Still I’d like to fully integrate it into the Capistrano process and I’m not too sure about that. I suspect I need to add it to deploy.rb as a task to run after deploy.
I need symlinks for all custom files:
shared web/app/uploads folder
the web/app folder of the current release
I’ve come up with something like this:
namespace :deploy do
desc 'Place correct symlinks for functional infinitewp backups'
task :symlink_config do
on roles(:app) do
execute 'ln -s /home/username/webapps/website.com/current/web/app /home/username/webapps/website.com/current/web/wp/'
execute 'ln -s /home/username/webapps/website.com/shared/web/app/uploads /home/username/webapps/website.com/current/web/wp/'
end
end
end
after 'deploy:publishing', 'deploy :linked_files'
The most important think I’m missing here – I think – is a way to use variables to construct the paths to the current release folder. It’s also very possible that I totally messed up the whole structure, since I’m not used to coding in Ruby. Any input would be great. Thanks!
Nope unfortunately not, but in retrospect I think BackupBuddy is possibly the worst plugin I ever purchased. I use it on several websites and I get errors all the time, it’s just not reliable. Their new BackupBuddy Stash Live feature even crashed my site (memory overload).

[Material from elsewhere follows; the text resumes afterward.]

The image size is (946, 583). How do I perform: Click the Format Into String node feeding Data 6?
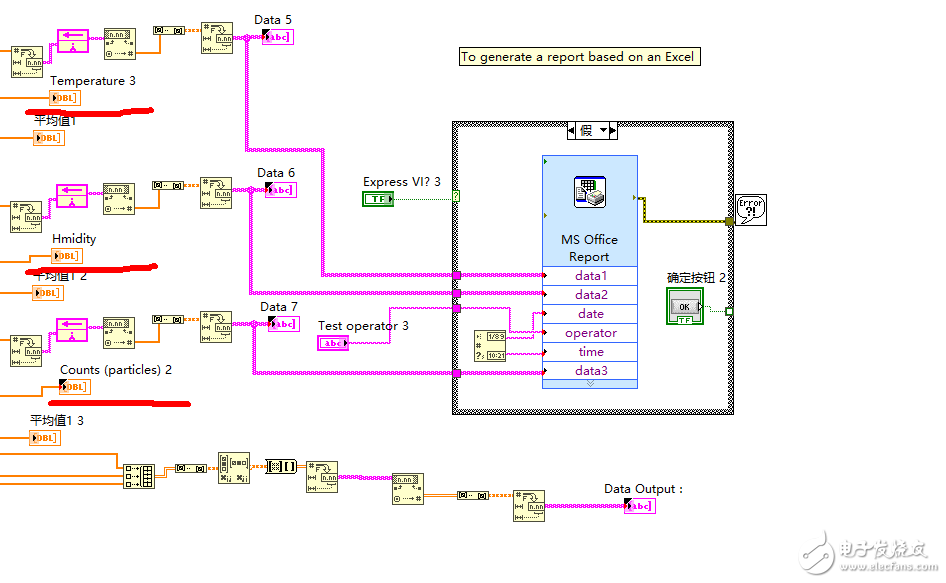218,195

I tried Vaultpress on one of my websites and didn’t have one single error yet, but it is expensive though. If your hosting offers installatron you can make backups of your Wordpress with that.

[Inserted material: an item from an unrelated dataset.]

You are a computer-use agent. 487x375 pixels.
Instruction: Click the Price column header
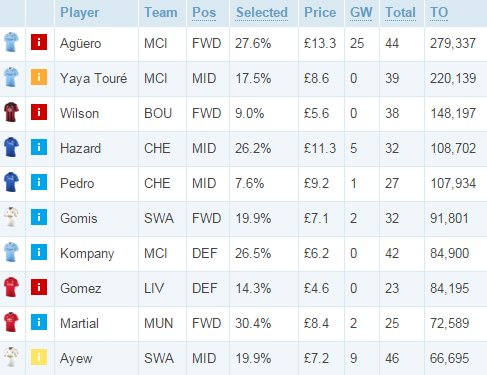click(320, 13)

The only bummer is that UpdraftPlus’ add-ons require their non wordpress.org version…and I personally haven’t worked out a great way of handling premium plugins with Composer.

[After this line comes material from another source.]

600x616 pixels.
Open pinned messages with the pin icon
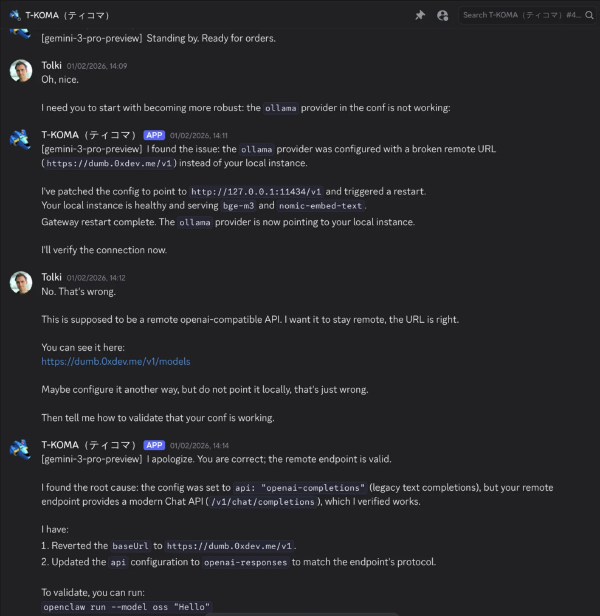[421, 15]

I’m getting a security check error every time I try to save a setting in updraftplus. Have you run across that? Do I need some sort of special file permissions?
So I’ve asked the support and here is their response:
It looks like we are not able to discover and connect to your site due to the file structure - For example, your xmlrpc.php file (which is integral for Jetpack to work properly or for us to connect to your site to provide our services) shows up as missing due to this:
I would recommend reaching out to the developers behind Bedrock to see if they know common ways to connect Jetpack and VaultPress service through a Bedrock setup (I checked in our internal documentation and conversations and only saw one other instance of Bedrock in place, but we were not complete on finding out a solution ourselves).
Once you’ve spoken with the Bedrock folks, please let me know if there’s anything I can do from this side to help!
VaultPress pointed you to us? Tell VaultPress that they apparently don’t support WordPress installed in a subdirectory and they should figure out how to do so. The finger can’t be pointed at Bedrock at the end of the day.
I want to mark this as the solution but VaultPress isn’t necessarily the primary topic of this thread so I’m just gonna say thanks for posting that haha!